About this exercise:
Where a line holds the word "agent", copy that line from the data below.

○ ○ ○

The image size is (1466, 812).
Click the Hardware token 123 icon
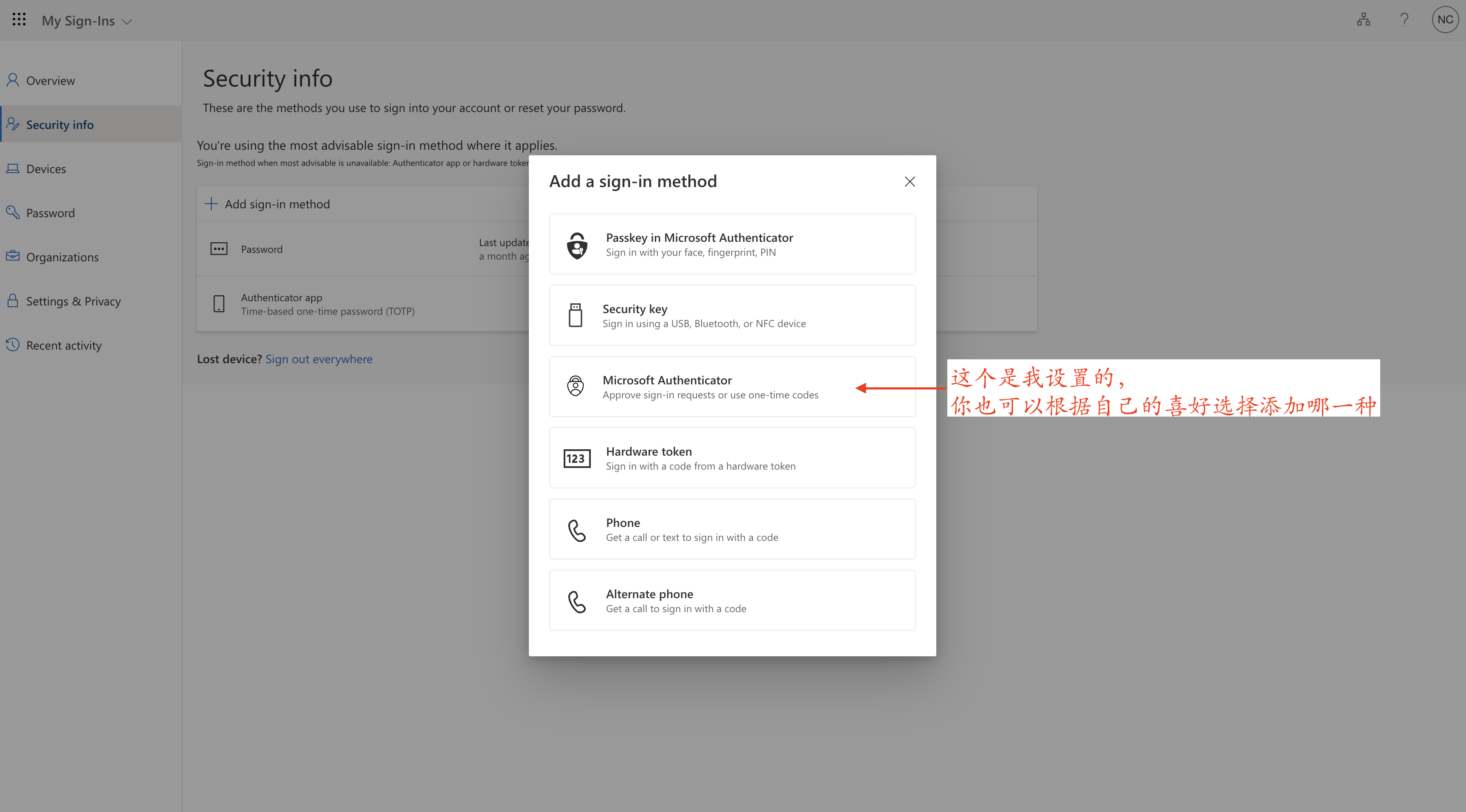point(576,459)
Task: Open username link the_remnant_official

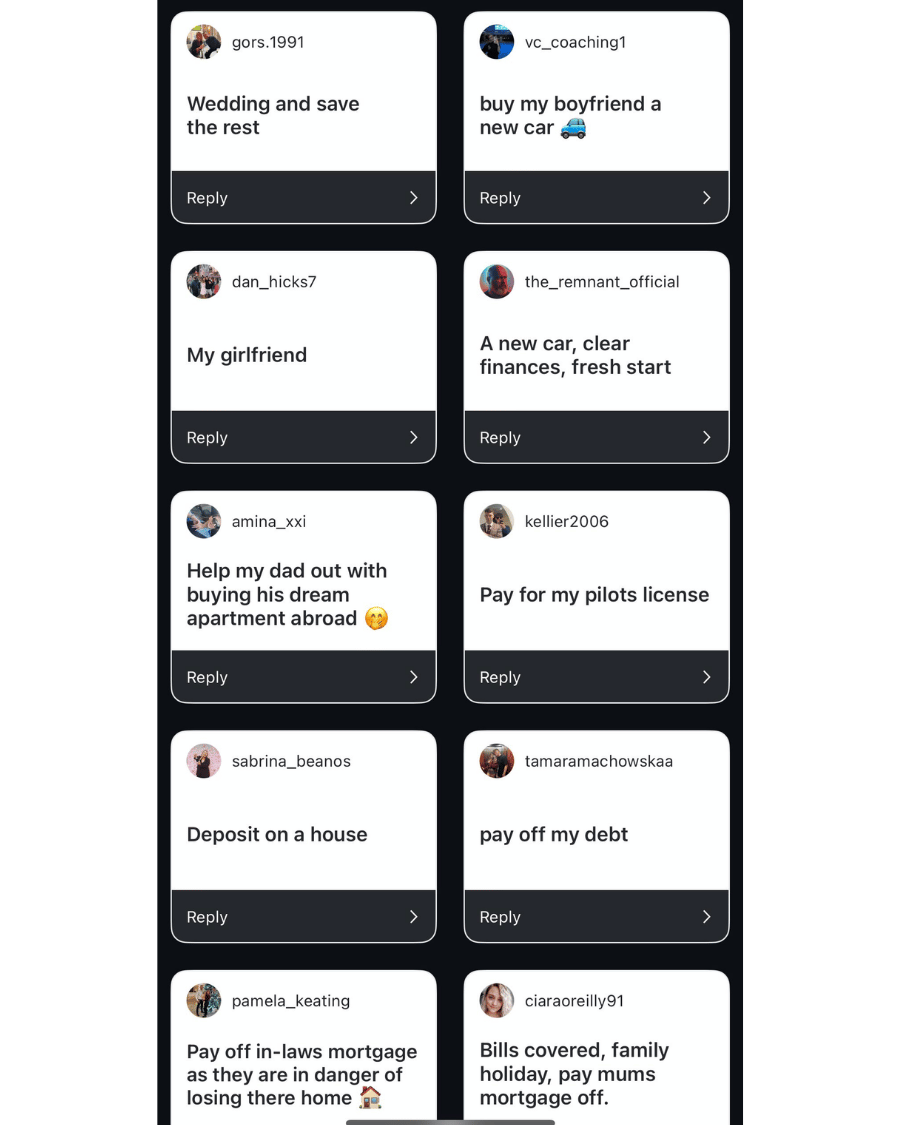Action: 602,282
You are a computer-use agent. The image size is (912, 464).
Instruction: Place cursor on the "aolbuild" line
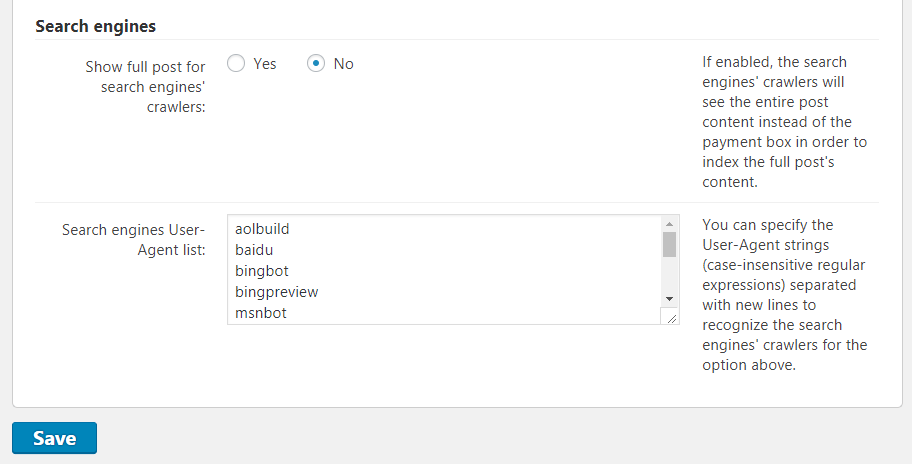point(262,229)
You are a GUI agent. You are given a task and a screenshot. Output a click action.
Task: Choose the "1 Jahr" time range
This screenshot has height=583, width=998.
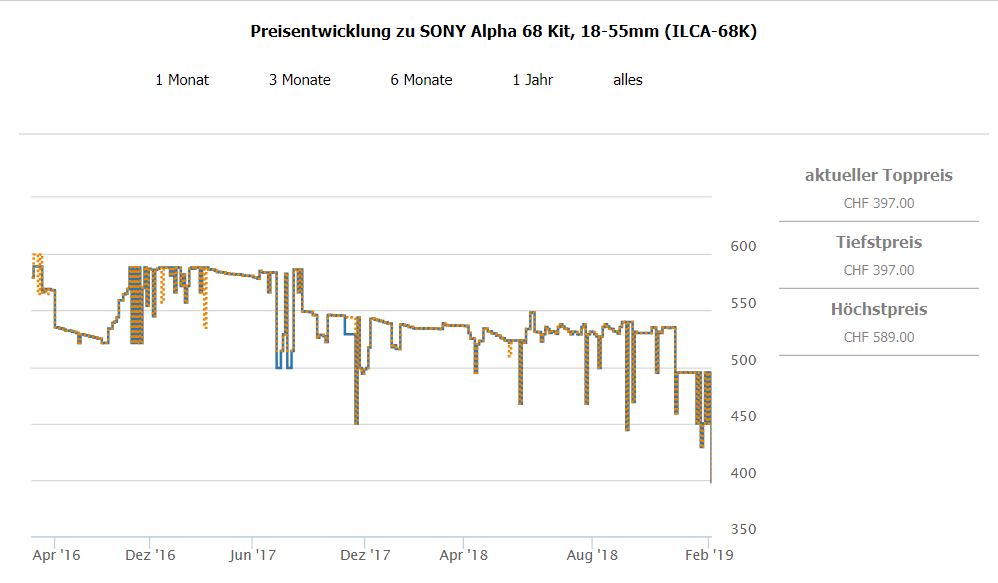pos(533,80)
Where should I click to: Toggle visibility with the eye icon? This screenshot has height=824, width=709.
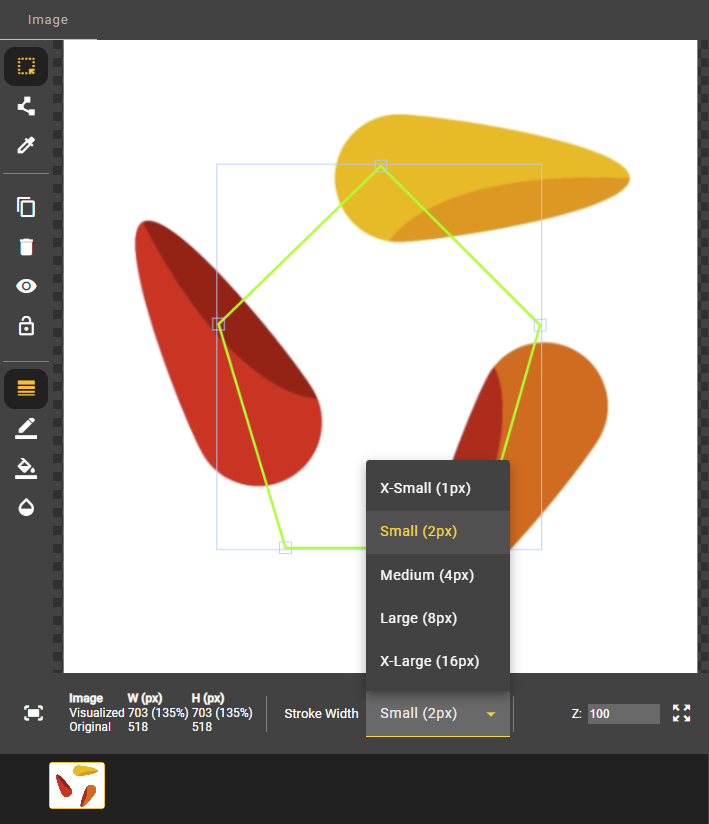(x=26, y=286)
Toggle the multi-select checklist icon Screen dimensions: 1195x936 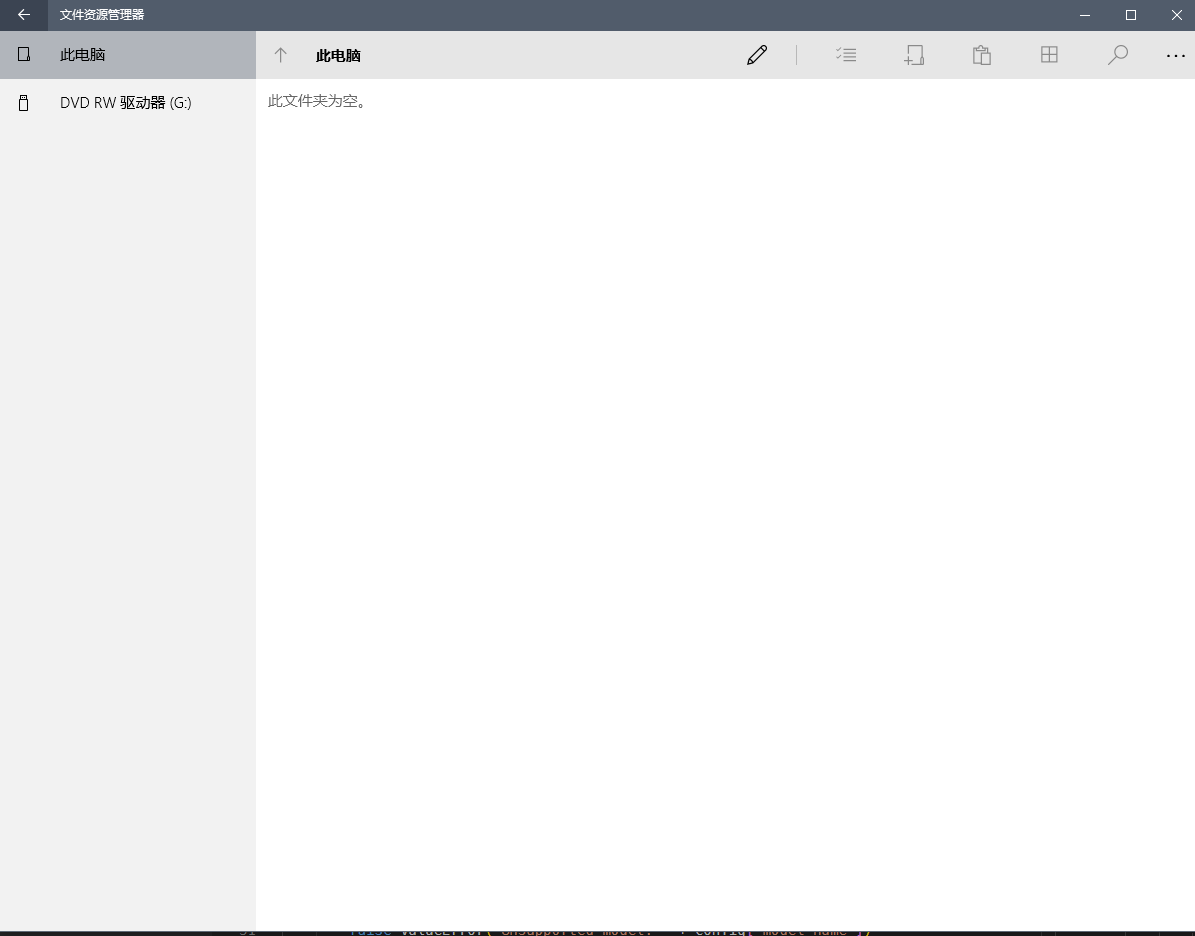[x=846, y=55]
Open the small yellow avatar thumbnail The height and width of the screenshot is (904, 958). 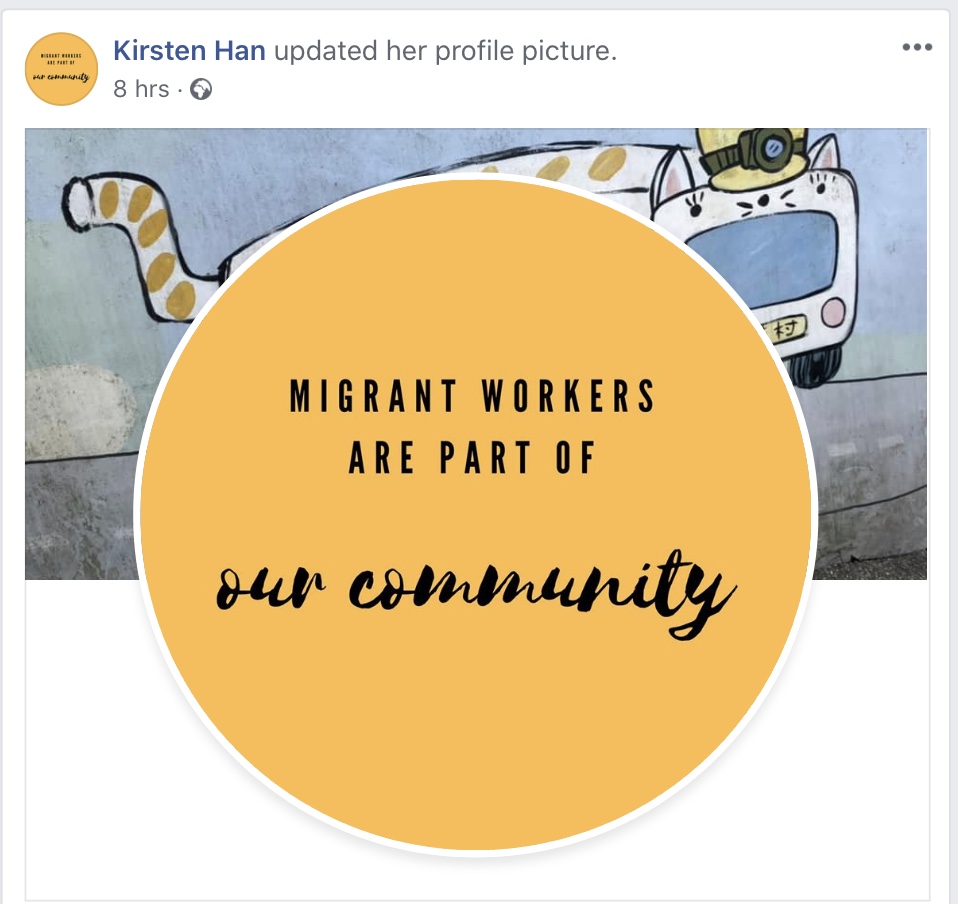[x=61, y=69]
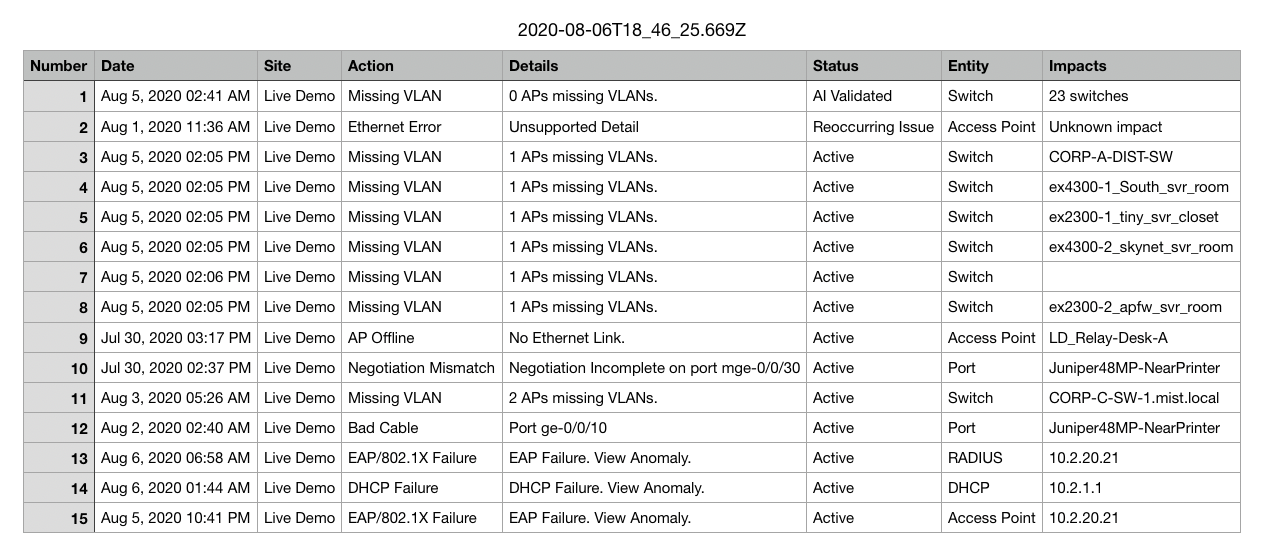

○ ○ ○

Written reply:
You are a computer-use agent. The image size is (912, 464).
You are a GUI agent. You are given a task and a screenshot. Output a click action.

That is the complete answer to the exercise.